CLTs allow community members to own their homes, too. Homes are sold at a more affordable price, as a family will only pay for the house, not the land that it sits on. The land still belongs to the CLT, and is given to the homeowner as a 99-year ground lease. Once the owners move out of the house, its resale price may still increase from the original sale price, but is restricted by the CLT in order to preserve affordability for the next generation of owners.

In Massachusetts, Dudley Neighbors Incorporated (DNI) is an active CLT in Boston’s Roxbury neighborhood. In the 1980s, DNI “establish[ed] community control over a critical mass of the 1,300 parcels of abandoned land” in their neighborhood. Today, this land hosts “225 new affordable homes, a 10,000 square foot community greenhouse, urban farm, a playground, gardens, and other amenities” for the Roxbury community.
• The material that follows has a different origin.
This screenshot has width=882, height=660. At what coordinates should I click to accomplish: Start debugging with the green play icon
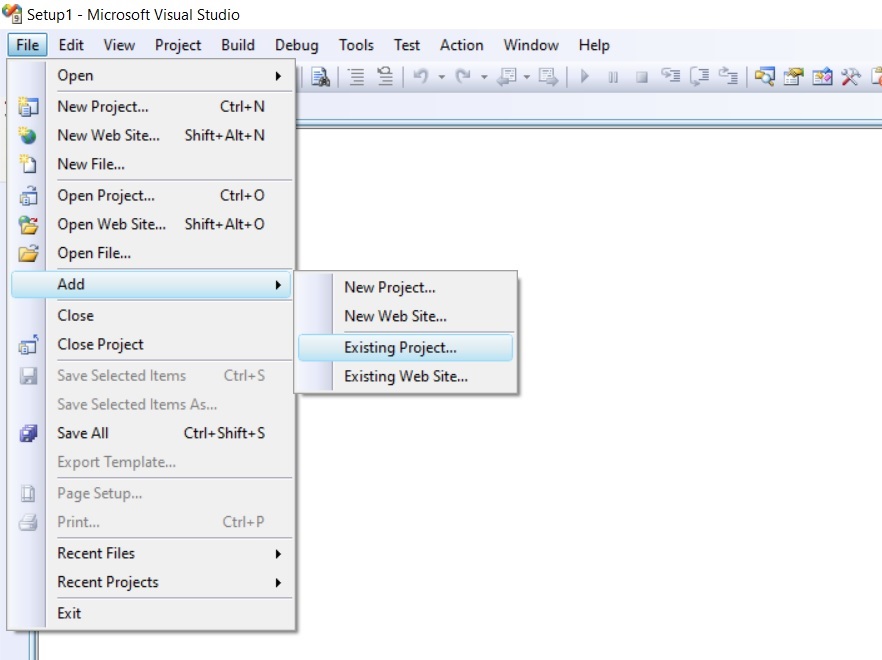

Other CLTs across the country have also been active in preserving community land and providing housing for low income residents. OakCLT in Oakland, California provides single family homes, apartments, mixed use spaces, and land for gardening and job training — and has also helped provide financing for tenants to purchase their building to avoid displacement. In Los Angeles, T.R.U.S.T. South LA pairs environmental stewardship and affordable housing in their work as well.

Addressing the disparities in housing access, wealth, and homeownership requires great collaboration across a great trapestry of changemakers. With the grassroots efforts community land trusts, and the public agencies and financial institutions who seek to“build policy from the down up,” working together to protect the right to housing may bring us closer to a more just and equitable democracy.